My doctors put me out of work on September 9th. I thought Zelda would come earlier, but she didn’t. When her due date passed, I became very anxious. It was like waiting for Christmas but not knowing when Christmas would come.
I kept thinking about the stories that people told me about their labor. One woman told me she got so sick when she went into labor. She had diarrhea and was vomiting.
She said, “I felt like I would die.”
My cousin said she had back labor. She said each time she had a contraction; she also had a back spasm. The same thing happened to my aunt.
I had so many things on my mind. Who was Zelda going to look like? Would my water break or would my contractions start first? Who would come to the hospital to see us? How much pain would I be in? People kept asking me if we had the baby yet. When are you going to have that baby? As if, I knew the answer to that. My husband kept calling me while he was at work and asking if, I was ok and if I was having a baby yet. It was so frustrating!
Was I going to be a good mom? I couldn’t sleep. People kept telling me to get my rest now, because I wouldn’t get any sleep after the baby comes, but I couldn’t. What if I hold her wrong? What if I dropped her? I kept having dreams where I would drop her. What if I said the wrong things or did the wrong things?
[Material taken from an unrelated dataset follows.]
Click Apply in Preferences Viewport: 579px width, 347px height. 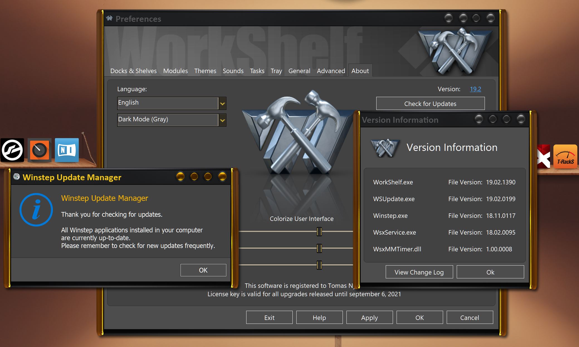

I went to the doctors once a week and, two weeks before my due date the doctors checked to see if I was dilated. I was only 2 centimeters dilated, and that is where I stayed.
I had already passed my due date, so I felt like she would never come. I went to the doctors on my due date, and I was only 2 centimeters dilated. For the past two weeks, I was only 1 centimeter dilated. They planned to induce me on that Monday night, October 12.
The doctor said, “We’ll induce you on Monday, but you may not make it through the weekend.”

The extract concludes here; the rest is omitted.